[bug] Lookahead spec-dec verifies w guesses instead of g
System Info
All systems
Who can help?
@kaiyux
Information
- [x] The official example scripts
- [x] My own modified scripts
Tasks
- [x] An officially supported task in the
examplesfolder (such as GLUE/SQuAD, ...) - [ ] My own task or dataset (give details below)
Reproduction
.
Expected behavior
The pool manager makes g guesses
actual behavior
The pool manager is making w guesses
additional notes
The bug is in this line: https://github.com/NVIDIA/TensorRT-LLM/blob/b40f351b7a3f8c15a3e97b7d4e1f9459dafd8922/cpp/tensorrt_llm/layers/lookaheadAlgorithm.cpp#L183 It passes the parameter w, when it should be passing the parameter g. As a result, the algorithm verifies fewer n-grams than what is expected from the configuration.
Why did this not cause any errors so far?
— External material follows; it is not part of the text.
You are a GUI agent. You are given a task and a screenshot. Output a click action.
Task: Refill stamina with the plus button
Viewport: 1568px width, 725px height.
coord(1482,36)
The LookaheadPoolManager already clips the number of guess to g here: https://github.com/NVIDIA/TensorRT-LLM/blob/b40f351b7a3f8c15a3e97b7d4e1f9459dafd8922/cpp/tensorrt_llm/layers/lookaheadPoolManager.cpp#L53 As a result, the number of n-gram guesses (with the bug) is min(w, g), so there are no more than g guesses.
We (at Baseten) tried to write our own custom LookaheadPoolManager and ran into an assertion failure at this line: https://github.com/NVIDIA/TensorRT-LLM/blob/b40f351b7a3f8c15a3e97b7d4e1f9459dafd8922/cpp/tensorrt_llm/layers/lookaheadAlgorithm.cpp#L188
This bug doesn't cause any crashes, but fixing it may improve the performance for users who set g values higher than w.
@lfr-0531, do you think you can have a look?